Place mixture in the middle of your cling wrap, and pull the wrap up on either side and press it to form one large bar; keep a layer of plastic between your hands and the "dough". Squeeze the mixture firmly to ensure that it will not fall apart when you eat it! You should wind up with a block of dough that is about 3.5 inches x 7.5 inches and about 1/4 inch thick.

Wrap the whole bar in cling wrap tightly. Put it in your freezer for about an hour.
After an hour the bars can be cut!

Store in an airtight container, and if you are not planning to eat them all within the week, put them in the fridge!
Also: if you find that you are feeling extra adventurous, substitute different things in your bars. For example: Throw in some chia seeds! Dried apricots, prunes, papaya or craisins in the place of raisins, or sunflower seeds along with the almonds; half a cup of almonds and half of sunflower seeds. Or I substitute almonds all together for something like walnuts, pistachios, macadamia nuts, hazelnuts or something along those lines.
 
2.  Grilled Halloumi
 Cheese and Watermelon

 
For a recipe, this is going to sound a bit odd but it's Watermelon, Halloumi Cheese and fresh Mint. That's it!
 
Halloumi cheese can be found at grocery stores with international sections or upscale cheese sections. It has a super high melting point so you can actually cook with it instead of having it melt and run all over. For this recipe, cube both the watermelon and the cheese - easier to cube the cheese after grilling.
 
Grill the cheese until it has a nice brown exterior. Put cubes in a bowl and toss with snipped mint leaves.

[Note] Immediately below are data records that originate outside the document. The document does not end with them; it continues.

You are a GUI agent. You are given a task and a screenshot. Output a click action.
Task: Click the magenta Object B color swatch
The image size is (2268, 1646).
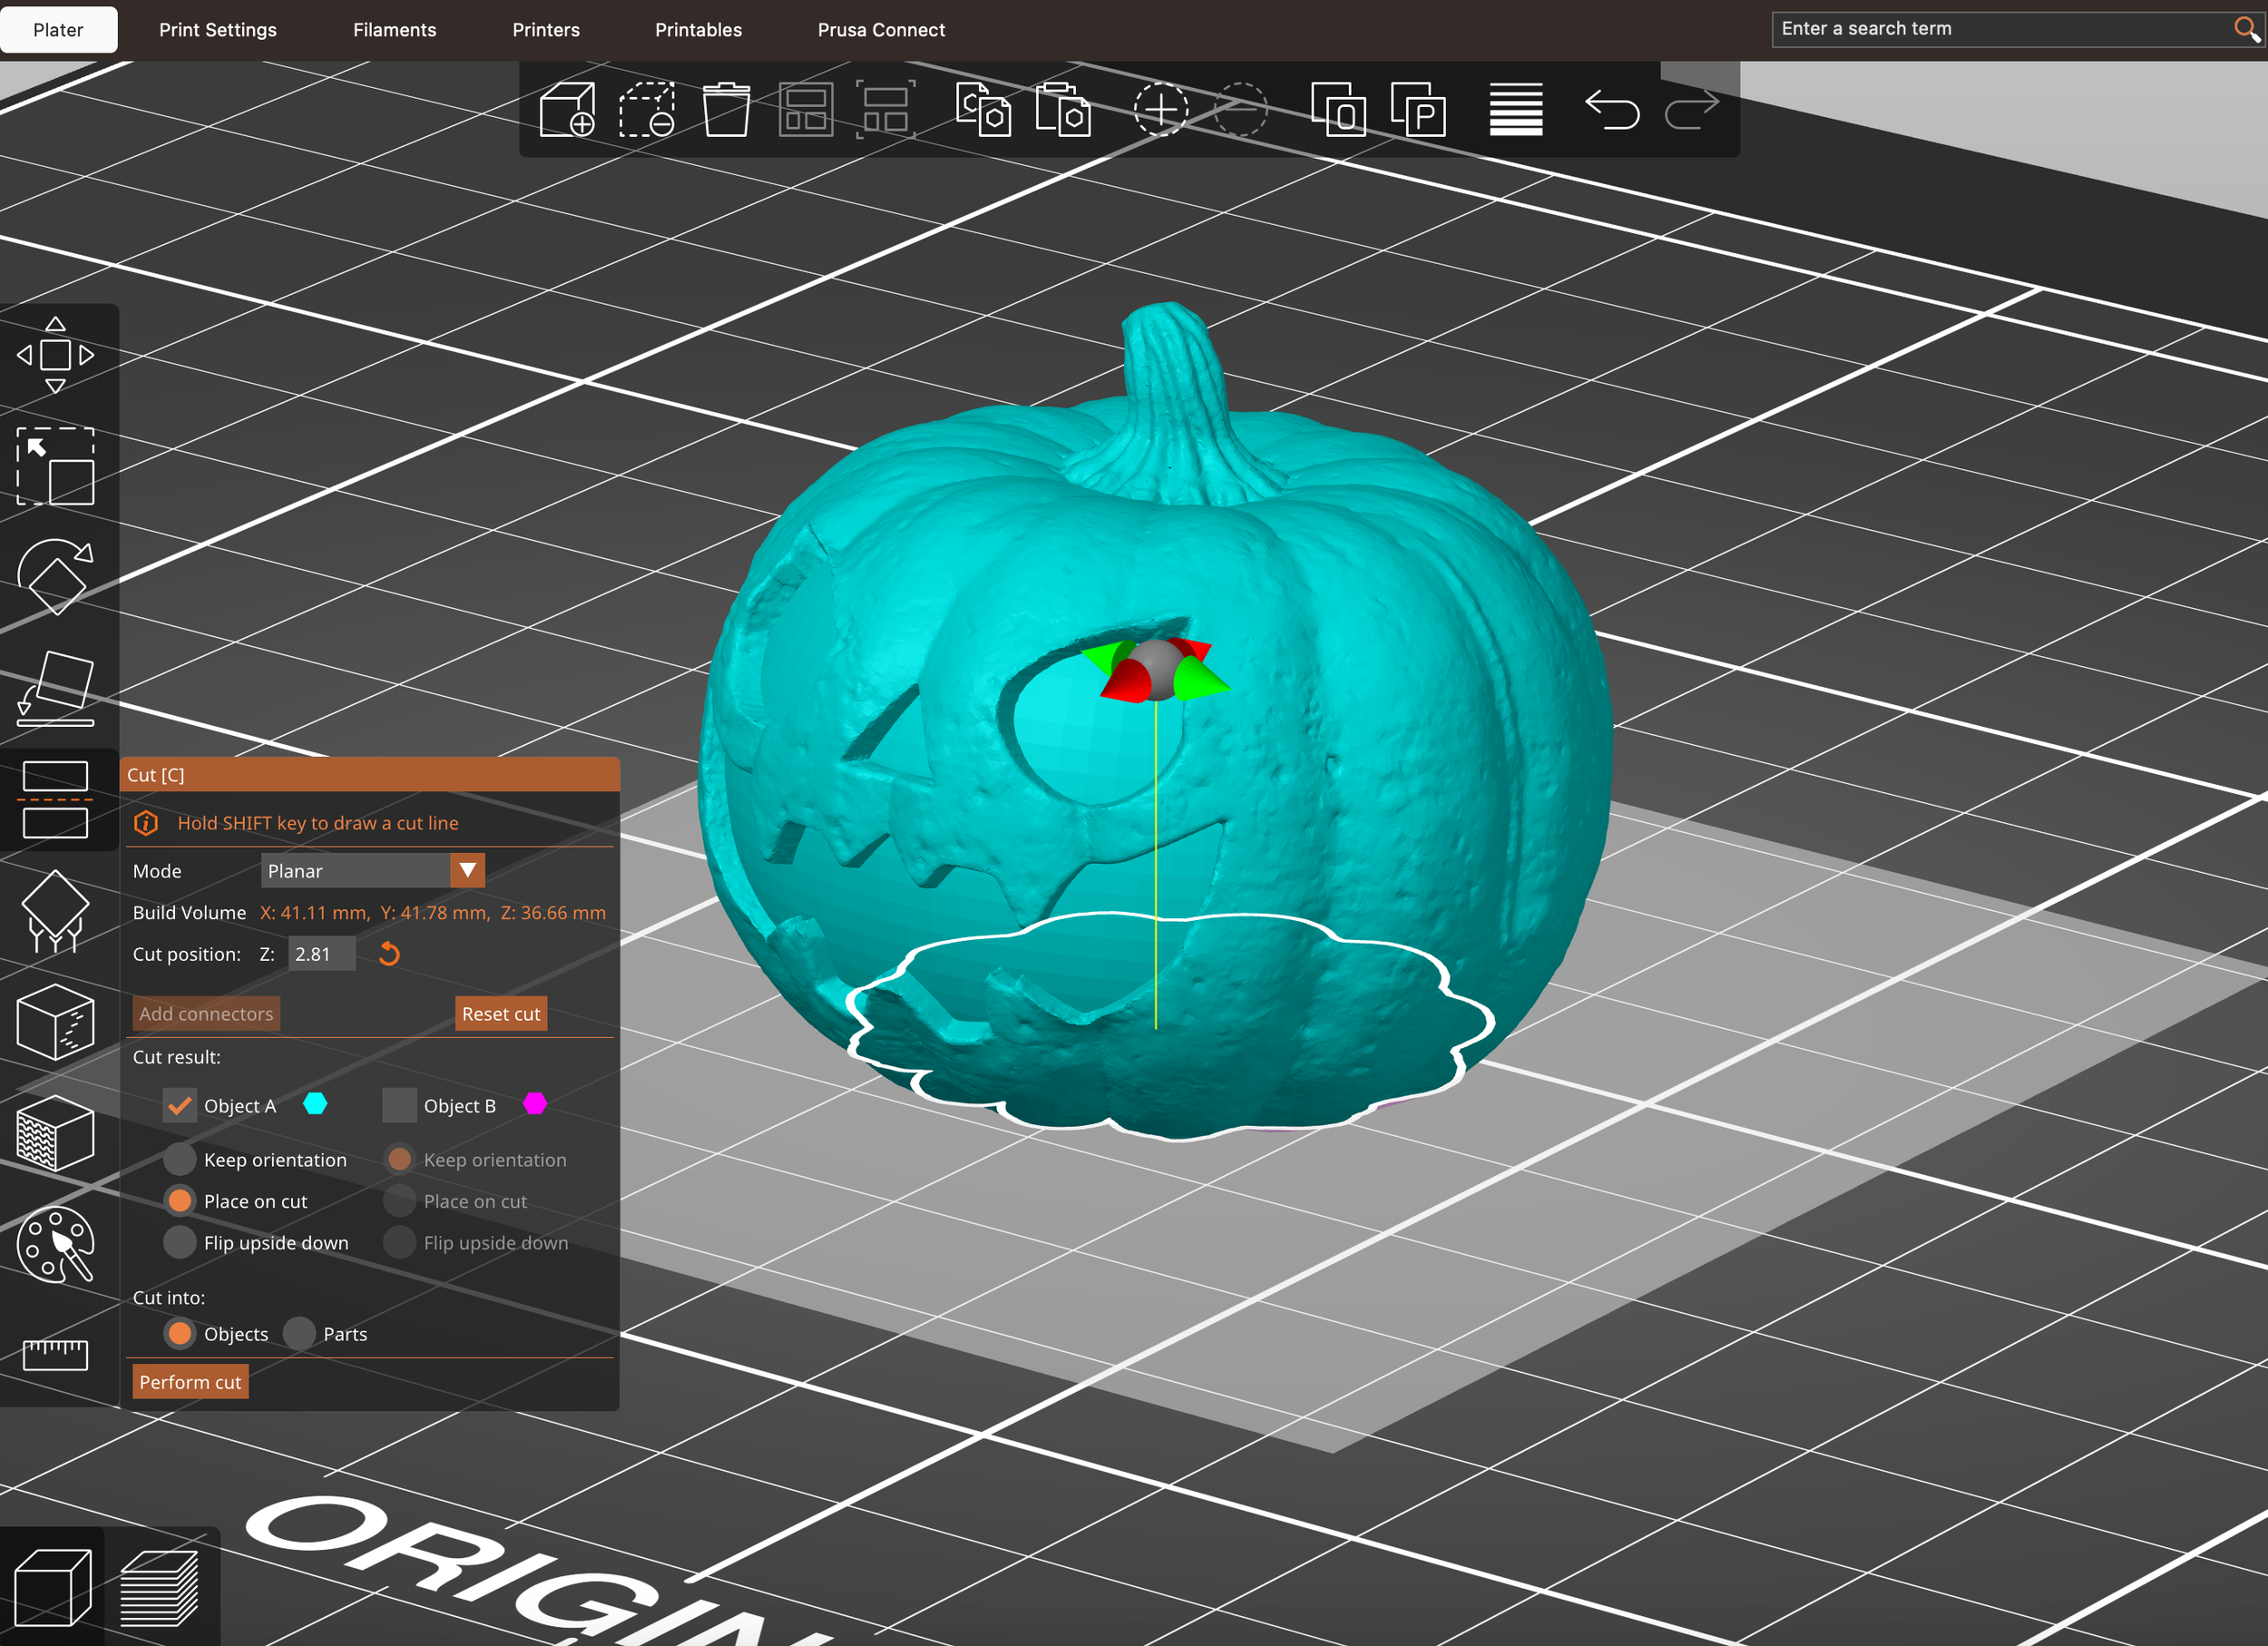click(x=535, y=1103)
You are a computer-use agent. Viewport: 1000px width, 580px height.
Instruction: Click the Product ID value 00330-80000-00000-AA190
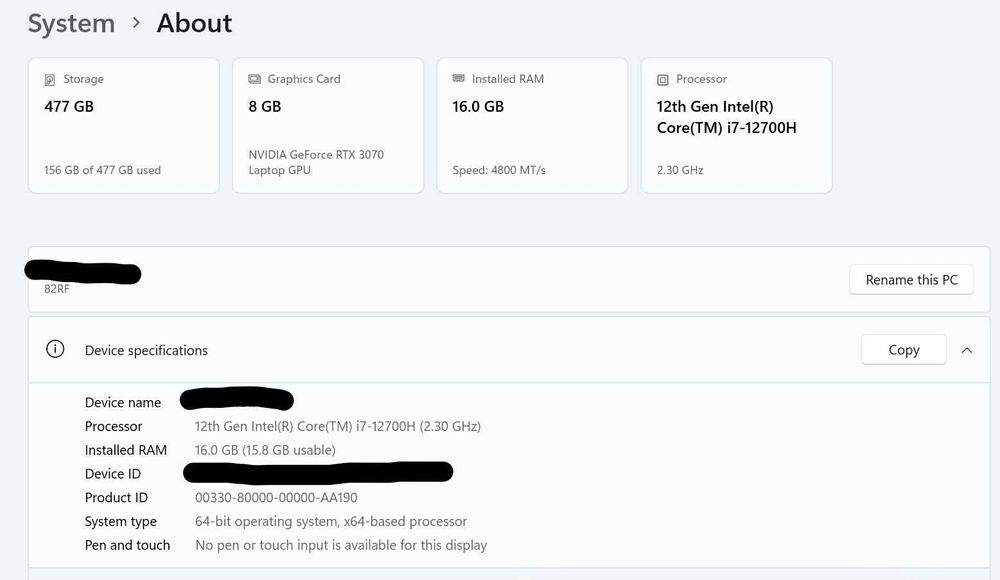coord(276,498)
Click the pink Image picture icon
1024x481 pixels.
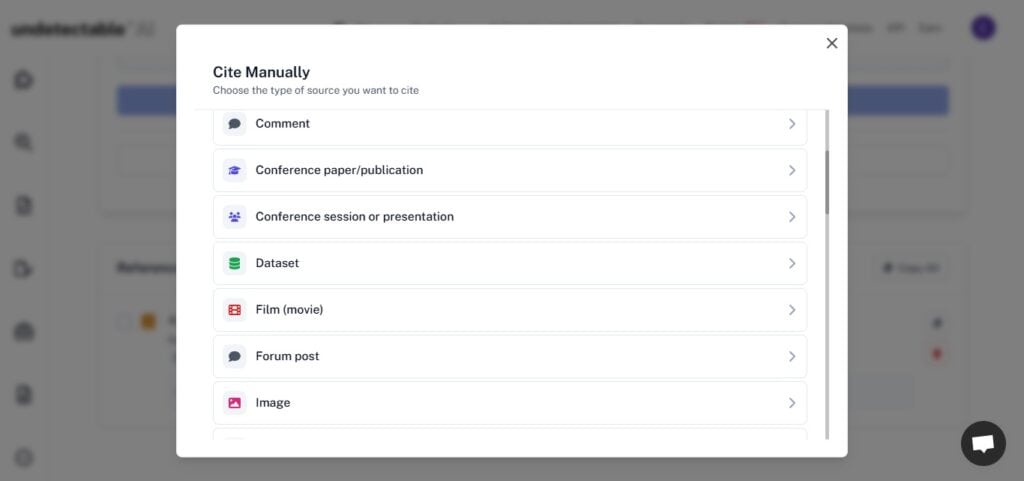[x=235, y=403]
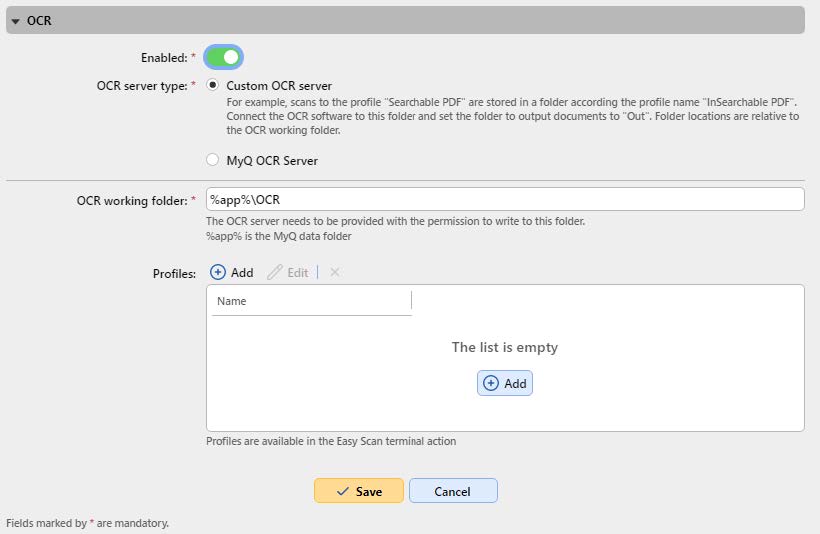Click the plus icon in Profiles toolbar
820x534 pixels.
click(x=218, y=272)
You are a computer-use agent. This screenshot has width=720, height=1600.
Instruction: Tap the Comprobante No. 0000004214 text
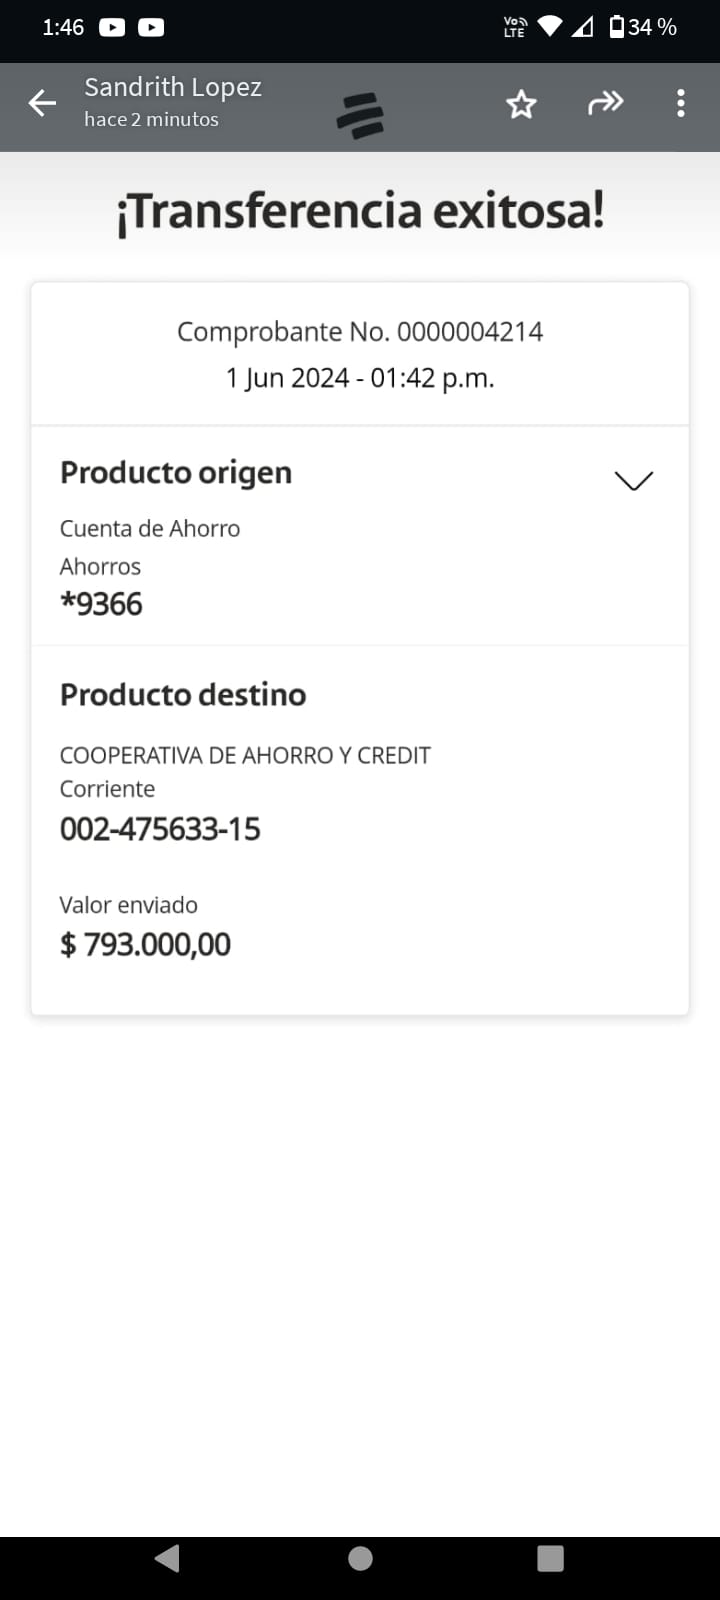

3.  Strawberries and Balsamic Vinegar
 
Cut up a bunch of strawberries into a small bowl. Sprinkle with a tablespoon or two of sugar and a couple of tablespoons of balsamic vinegar. Stir. Let sit at room temperature for an hour or two. Sprinkle a bit of fresh ground pepper on top and serve.
 
4. Strawberry & Mango Salsa
Ingredients
3/4 cup diced strawberries
3/4 cup diced mango
1 jalapeño, seeded and minced
2 tablespoons diced red onion
2 tablespoons chopped fresh cilantro leaves
2 teaspoons honey, or more to taste
Juice of 1 lime

Instructions
In a large bowl, combine strawberries, mango, jalapeño, onion, cilantro, honey and lime juice.
Serve immediately.
 
5. Avocado Faux-Hummus
 
 


Cooking Instructions:
1. Add the following to your food processor:
-1 can of white beans, drained and rinsed
-1 avocado, cubed
-juice from 1/2 of a lime
-1 tablespoon + 1 teaspoon of olive oil (a lower fat option: substitute oil for juice from the beans)
-1/2 teaspoon sea salt
-1/4 teaspoon cayenne pepper
2. Blend until smooth.... EASY AS THAT!

Great to eat with veggies, crackers, pretzel crisps, etc. I want to try it with a little bit of ranch seasoning to use as a sandwich spread.